Chemotherapeutic drug-induced p53-dependent crosstalk among tumor cells affects the sensitivity of tumor cells to chemotherapeutic drugs, contributing to chemoresistance. Therefore, pharmacological targeting of p53 may contribute to overcoming drug resistance. The localization of p53 is closely related to its function. Thus, we assessed the effect of p62 on the coordination of p53 mitochondrial localization under chemotherapeutic drug treatment in ovarian cancer cells. We found that the combined use of the proteasome inhibitor epoxomicin and cisplatin led to the accumulation of p53 and sequestosome1(p62) in the mitochondria, downregulated mitochondrial DNA (mtDNA) transcription, inhibited mitochondrial functions, and ultimately promoted apoptosis by enhancing cisplatin sensitivity in ovarian cancer cells.

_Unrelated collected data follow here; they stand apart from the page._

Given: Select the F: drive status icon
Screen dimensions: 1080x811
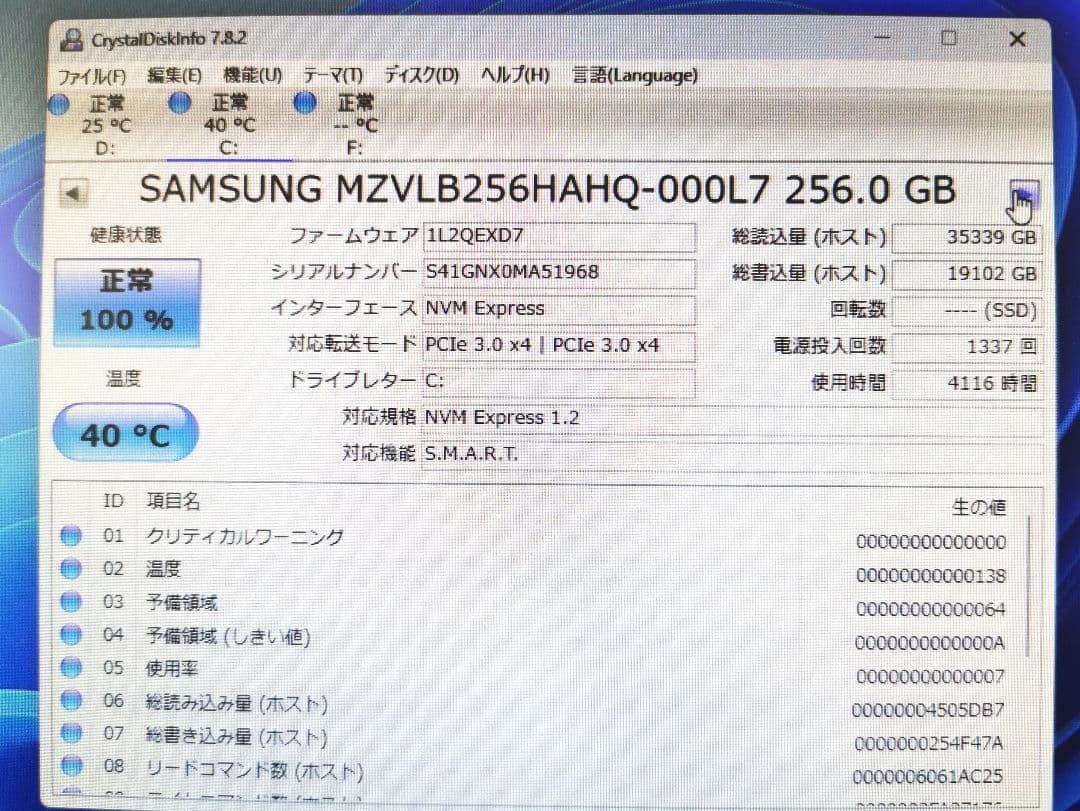Looking at the screenshot, I should click(307, 102).
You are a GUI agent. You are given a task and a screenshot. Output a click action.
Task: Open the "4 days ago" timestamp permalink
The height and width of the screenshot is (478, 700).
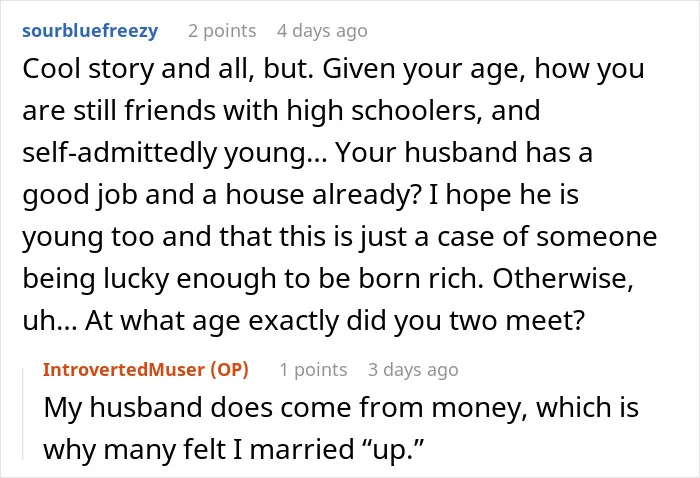tap(322, 31)
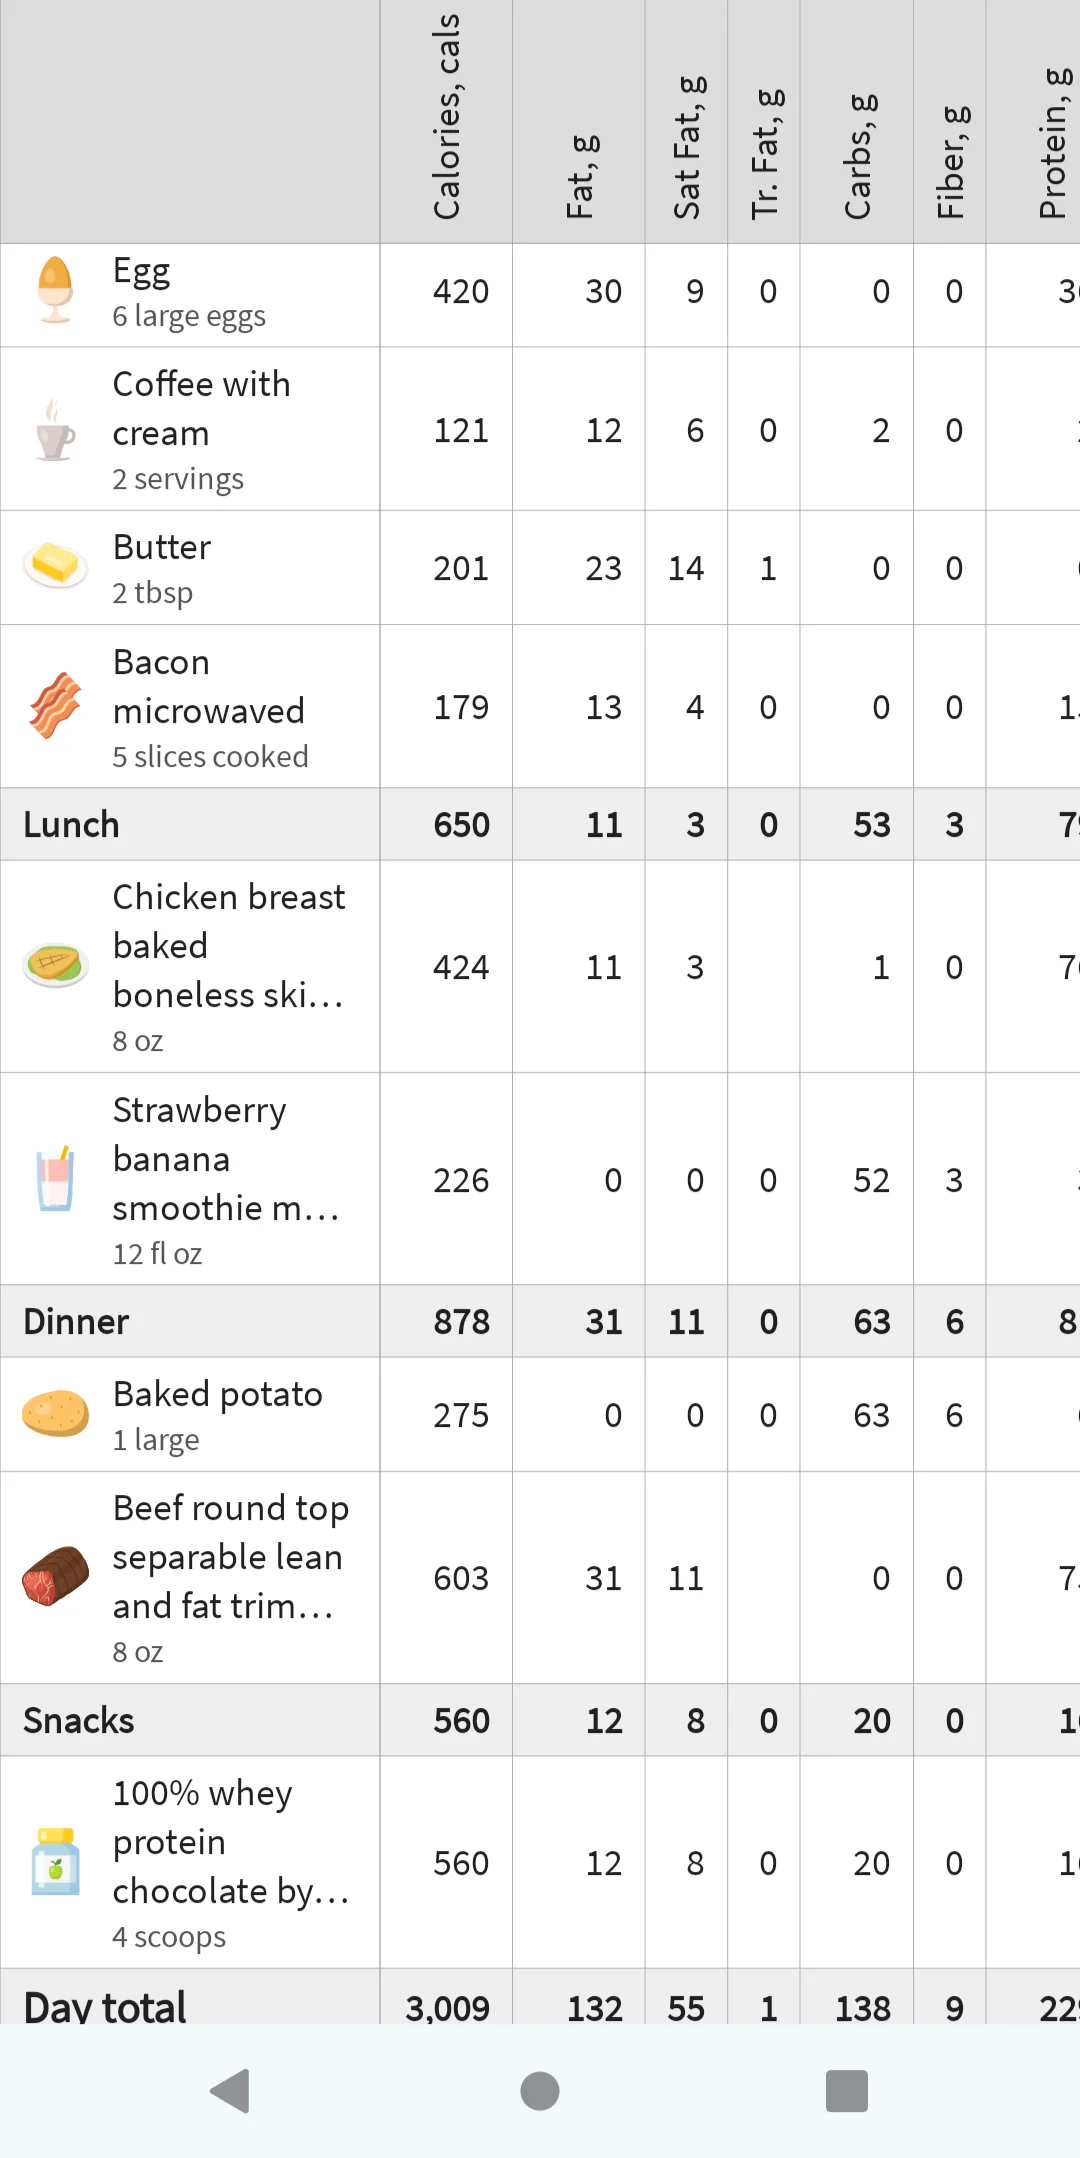Open the Egg 6 large eggs entry
The height and width of the screenshot is (2158, 1080).
click(x=190, y=293)
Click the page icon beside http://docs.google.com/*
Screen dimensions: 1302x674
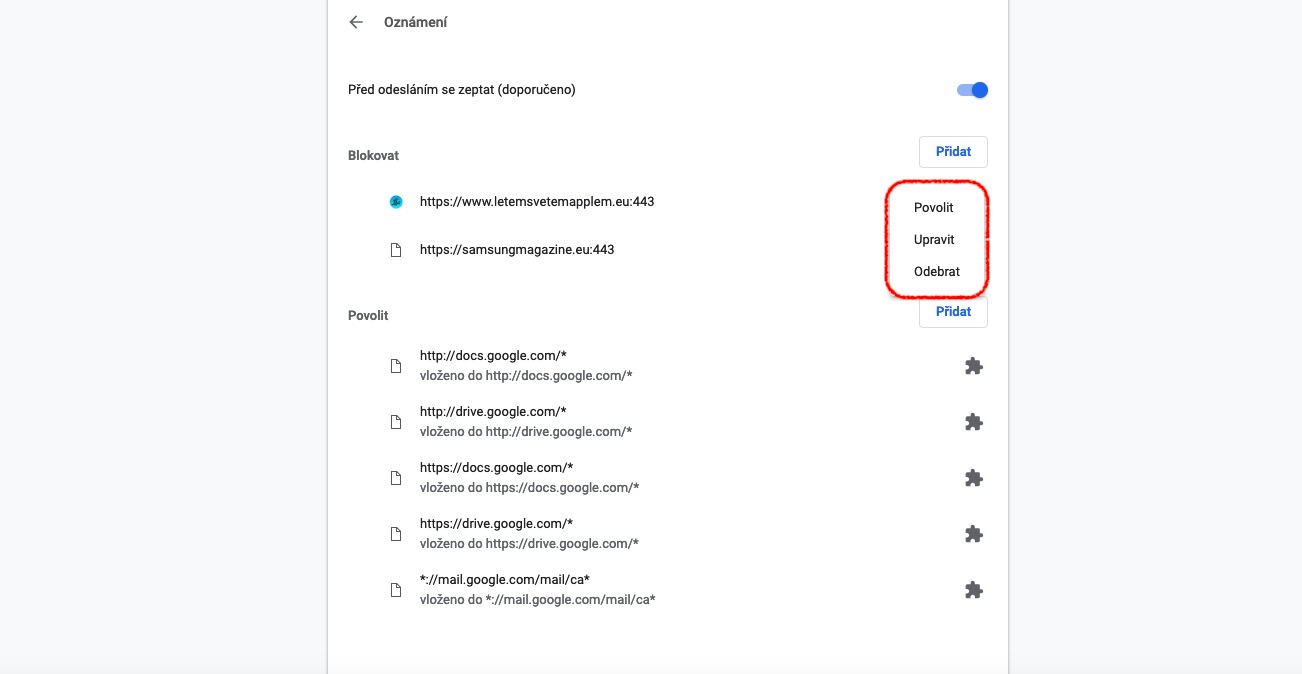pos(396,366)
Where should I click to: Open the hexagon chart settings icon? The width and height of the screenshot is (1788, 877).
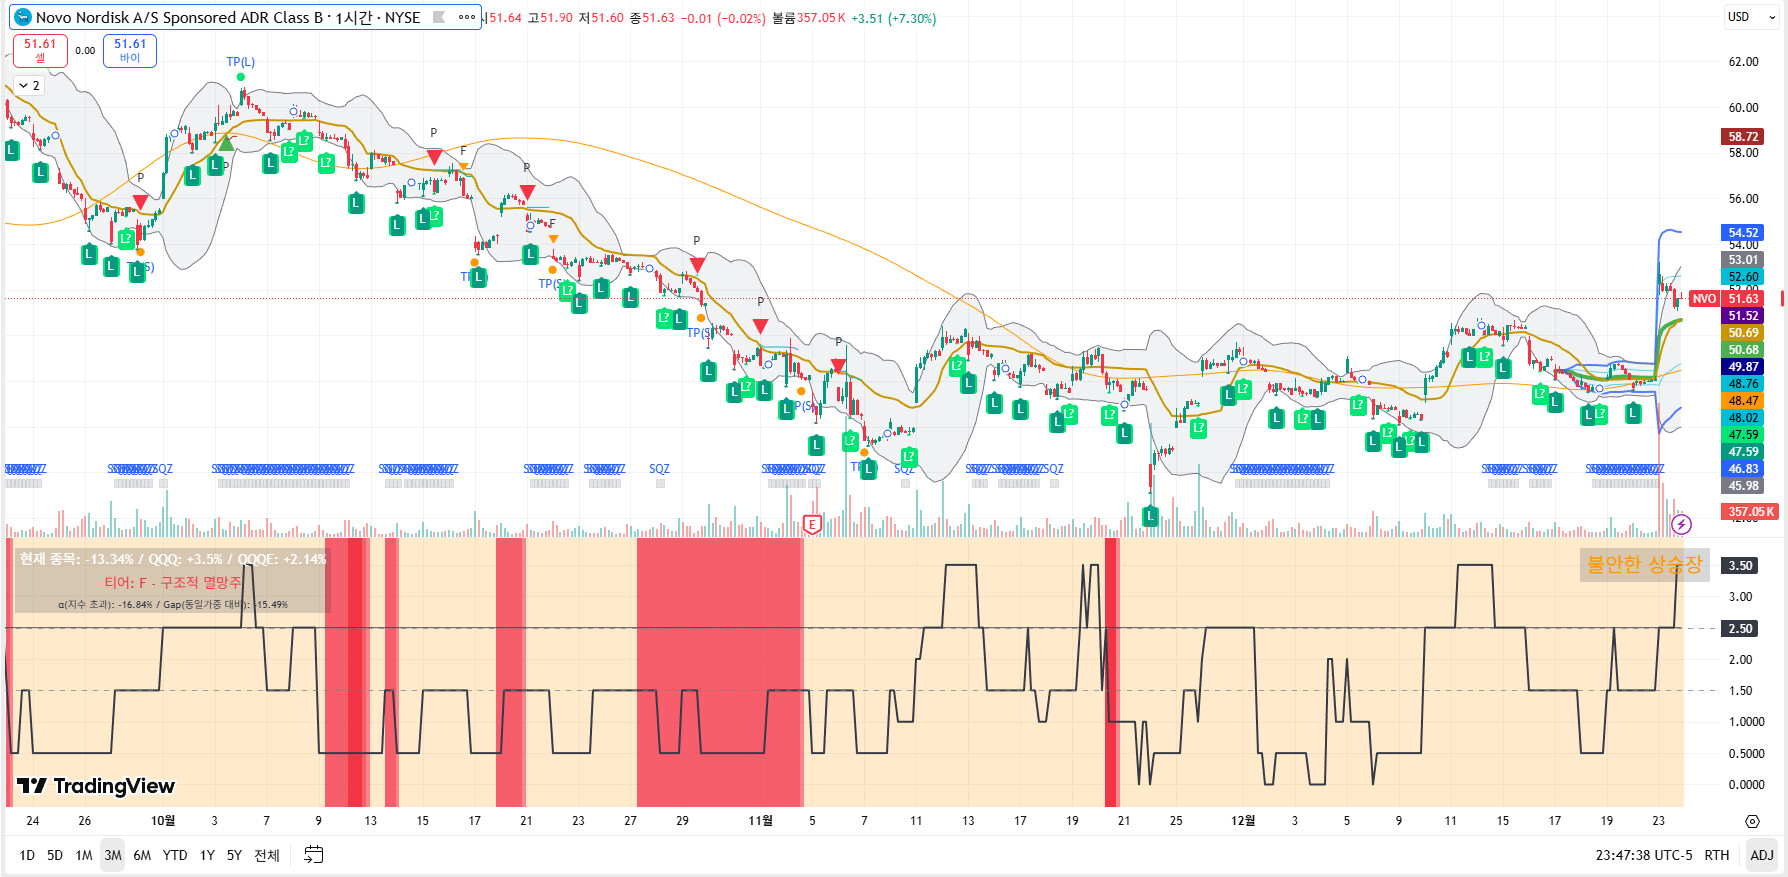[x=1752, y=821]
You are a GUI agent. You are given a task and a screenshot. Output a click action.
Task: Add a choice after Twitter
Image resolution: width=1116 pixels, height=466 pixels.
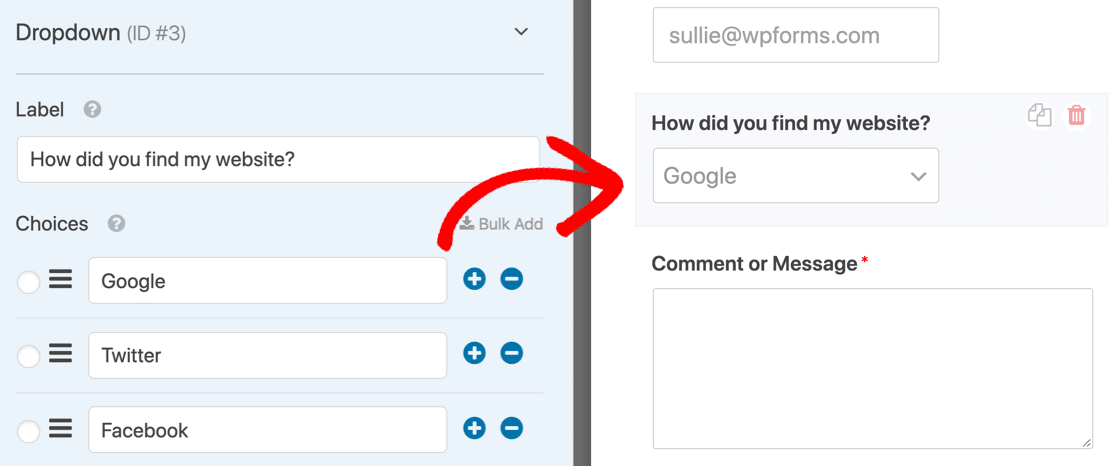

Moreover, the ubiquitin-associated (UBA) domain of p62 was involved in regulating the mitochondrial localization of p53. Our findings suggest that the interaction between p62 and p53 may be a mechanism that determines the fate of tumor cells. In conclusion, p62 coordinated the mitochondrial localization of p53 through its UBA domain, inhibited mtDNA transcription, downregulated mitochondrial function, and promoted ovarian cancer cell death. Our study demonstrates the important role of p53 localization in tumor cell survival and apoptosis, and provides new insights into understanding the anti-tumor mechanism of targeting the ubiquitin–proteasome system in tumor cells.